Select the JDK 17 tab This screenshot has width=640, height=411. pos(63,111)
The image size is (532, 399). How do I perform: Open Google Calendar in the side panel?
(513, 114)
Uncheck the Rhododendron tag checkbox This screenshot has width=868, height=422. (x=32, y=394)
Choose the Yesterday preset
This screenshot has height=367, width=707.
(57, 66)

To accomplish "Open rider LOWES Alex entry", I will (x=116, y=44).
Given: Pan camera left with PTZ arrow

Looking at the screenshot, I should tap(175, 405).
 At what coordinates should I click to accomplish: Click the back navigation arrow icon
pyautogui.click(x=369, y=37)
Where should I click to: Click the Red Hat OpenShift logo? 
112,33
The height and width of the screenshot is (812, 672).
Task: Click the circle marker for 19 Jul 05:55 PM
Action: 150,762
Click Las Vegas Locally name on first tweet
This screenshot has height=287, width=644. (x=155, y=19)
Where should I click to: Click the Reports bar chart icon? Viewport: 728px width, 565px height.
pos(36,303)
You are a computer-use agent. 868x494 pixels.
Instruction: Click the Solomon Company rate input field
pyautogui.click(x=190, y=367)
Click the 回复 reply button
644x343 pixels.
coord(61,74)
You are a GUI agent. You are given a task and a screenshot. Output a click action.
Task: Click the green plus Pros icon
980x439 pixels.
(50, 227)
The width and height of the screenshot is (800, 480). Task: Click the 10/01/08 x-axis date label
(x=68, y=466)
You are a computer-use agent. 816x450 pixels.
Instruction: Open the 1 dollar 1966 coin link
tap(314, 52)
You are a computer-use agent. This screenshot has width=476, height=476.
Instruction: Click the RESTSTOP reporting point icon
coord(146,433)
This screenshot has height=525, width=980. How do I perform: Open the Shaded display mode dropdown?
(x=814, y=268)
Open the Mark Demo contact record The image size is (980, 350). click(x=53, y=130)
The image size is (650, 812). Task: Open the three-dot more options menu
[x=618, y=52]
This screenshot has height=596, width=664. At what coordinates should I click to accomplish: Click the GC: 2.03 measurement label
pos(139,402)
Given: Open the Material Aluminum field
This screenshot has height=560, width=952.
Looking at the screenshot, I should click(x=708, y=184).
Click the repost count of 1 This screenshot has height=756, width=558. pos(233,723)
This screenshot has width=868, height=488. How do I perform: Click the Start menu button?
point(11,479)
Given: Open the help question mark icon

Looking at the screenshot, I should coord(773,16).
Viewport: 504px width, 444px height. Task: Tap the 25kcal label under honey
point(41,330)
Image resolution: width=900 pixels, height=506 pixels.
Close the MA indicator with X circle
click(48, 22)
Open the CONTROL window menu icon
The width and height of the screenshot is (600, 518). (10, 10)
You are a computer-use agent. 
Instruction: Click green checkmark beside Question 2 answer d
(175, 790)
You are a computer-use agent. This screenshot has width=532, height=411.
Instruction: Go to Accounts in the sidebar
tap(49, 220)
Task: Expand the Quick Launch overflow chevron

Task prompt
Reproduce each line above exactly.

Reply to the task
Select the JDK 17 tab This screenshot has width=640, height=411. pos(63,111)
The image size is (532, 399). How do I perform: Open Google Calendar in the side panel?
(513, 114)
Uncheck the Rhododendron tag checkbox This screenshot has width=868, height=422. (x=32, y=394)
Choose the Yesterday preset
This screenshot has height=367, width=707.
(57, 66)

To accomplish "Open rider LOWES Alex entry", I will (x=116, y=44).
Given: Pan camera left with PTZ arrow

Looking at the screenshot, I should tap(175, 405).
 At what coordinates should I click to accomplish: Click the back navigation arrow icon
pyautogui.click(x=369, y=37)
Where should I click to: Click the Red Hat OpenShift logo? 
112,33
The height and width of the screenshot is (812, 672).
Task: Click the circle marker for 19 Jul 05:55 PM
Action: 150,762
Click Las Vegas Locally name on first tweet
This screenshot has height=287, width=644. (x=155, y=19)
Where should I click to: Click the Reports bar chart icon? Viewport: 728px width, 565px height.
pos(36,303)
You are a computer-use agent. 868x494 pixels.
Instruction: Click the Solomon Company rate input field
pyautogui.click(x=190, y=367)
Click the 回复 reply button
644x343 pixels.
coord(61,74)
You are a GUI agent. You are given a task and a screenshot. Output a click action.
Task: Click the green plus Pros icon
980x439 pixels.
(50, 227)
The width and height of the screenshot is (800, 480). Task: Click the 10/01/08 x-axis date label
(x=68, y=466)
You are a computer-use agent. 816x450 pixels.
Instruction: Open the 1 dollar 1966 coin link
tap(314, 52)
You are a computer-use agent. This screenshot has width=476, height=476.
Instruction: Click the RESTSTOP reporting point icon
coord(146,433)
This screenshot has height=525, width=980. How do I perform: Open the Shaded display mode dropdown?
(x=814, y=268)
Open the Mark Demo contact record The image size is (980, 350). click(x=53, y=130)
The image size is (650, 812). Task: Open the three-dot more options menu
[x=618, y=52]
This screenshot has height=596, width=664. At what coordinates should I click to accomplish: Click the GC: 2.03 measurement label
pos(139,402)
Given: Open the Material Aluminum field
This screenshot has height=560, width=952.
Looking at the screenshot, I should click(x=708, y=184).
Click the repost count of 1 This screenshot has height=756, width=558. pos(233,723)
This screenshot has width=868, height=488. How do I perform: Click the Start menu button?
point(11,479)
Given: Open the help question mark icon

Looking at the screenshot, I should coord(773,16).
Viewport: 504px width, 444px height. Task: Tap the 25kcal label under honey
point(41,330)
Image resolution: width=900 pixels, height=506 pixels.
Close the MA indicator with X circle
click(48, 22)
Open the CONTROL window menu icon
The width and height of the screenshot is (600, 518). (10, 10)
You are a computer-use agent. 
Instruction: Click green checkmark beside Question 2 answer d
(175, 790)
You are a computer-use agent. This screenshot has width=532, height=411.
Instruction: Go to Accounts in the sidebar
tap(49, 220)
Task: Expand the Quick Launch overflow chevron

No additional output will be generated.